# WHAT IS REQUIRED
Look through the entries below for the line that contains "Viewport: 1159px width, 1036px height.", then set down that line and each one after it exactly, through the last.
++++ SOURCE RECORDS ++++
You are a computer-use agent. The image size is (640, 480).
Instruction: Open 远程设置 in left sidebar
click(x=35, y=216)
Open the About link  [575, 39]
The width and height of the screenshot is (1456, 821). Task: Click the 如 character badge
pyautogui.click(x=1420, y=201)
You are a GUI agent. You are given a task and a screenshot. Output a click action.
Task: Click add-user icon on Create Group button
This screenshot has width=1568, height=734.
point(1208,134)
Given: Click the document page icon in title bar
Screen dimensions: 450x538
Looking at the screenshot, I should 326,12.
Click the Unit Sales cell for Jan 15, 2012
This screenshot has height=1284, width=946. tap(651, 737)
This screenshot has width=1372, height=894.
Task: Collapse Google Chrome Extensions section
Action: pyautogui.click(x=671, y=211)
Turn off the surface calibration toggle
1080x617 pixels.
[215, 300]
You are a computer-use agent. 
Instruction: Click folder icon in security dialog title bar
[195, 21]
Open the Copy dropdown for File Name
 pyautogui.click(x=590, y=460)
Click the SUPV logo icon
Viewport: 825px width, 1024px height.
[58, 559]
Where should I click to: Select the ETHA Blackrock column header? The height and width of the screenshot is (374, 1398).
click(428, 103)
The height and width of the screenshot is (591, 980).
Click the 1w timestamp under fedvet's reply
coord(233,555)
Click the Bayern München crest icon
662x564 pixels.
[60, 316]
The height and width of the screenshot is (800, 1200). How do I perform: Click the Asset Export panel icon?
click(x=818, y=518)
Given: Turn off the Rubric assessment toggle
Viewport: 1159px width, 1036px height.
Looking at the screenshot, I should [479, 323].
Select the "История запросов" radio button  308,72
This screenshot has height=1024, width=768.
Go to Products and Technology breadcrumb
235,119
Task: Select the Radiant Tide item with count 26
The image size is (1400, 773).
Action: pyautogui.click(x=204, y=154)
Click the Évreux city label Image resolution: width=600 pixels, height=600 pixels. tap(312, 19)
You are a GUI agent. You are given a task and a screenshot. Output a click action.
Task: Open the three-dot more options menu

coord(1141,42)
++++
# EXERCISE ANSWER
Viewport: 1159px width, 1036px height.
Looking at the screenshot, I should [479, 323].
Select the "История запросов" radio button  308,72
This screenshot has height=1024, width=768.
Go to Products and Technology breadcrumb
235,119
Task: Select the Radiant Tide item with count 26
The image size is (1400, 773).
Action: pyautogui.click(x=204, y=154)
Click the Évreux city label Image resolution: width=600 pixels, height=600 pixels. tap(312, 19)
You are a GUI agent. You are given a task and a screenshot. Output a click action.
Task: Open the three-dot more options menu

coord(1141,42)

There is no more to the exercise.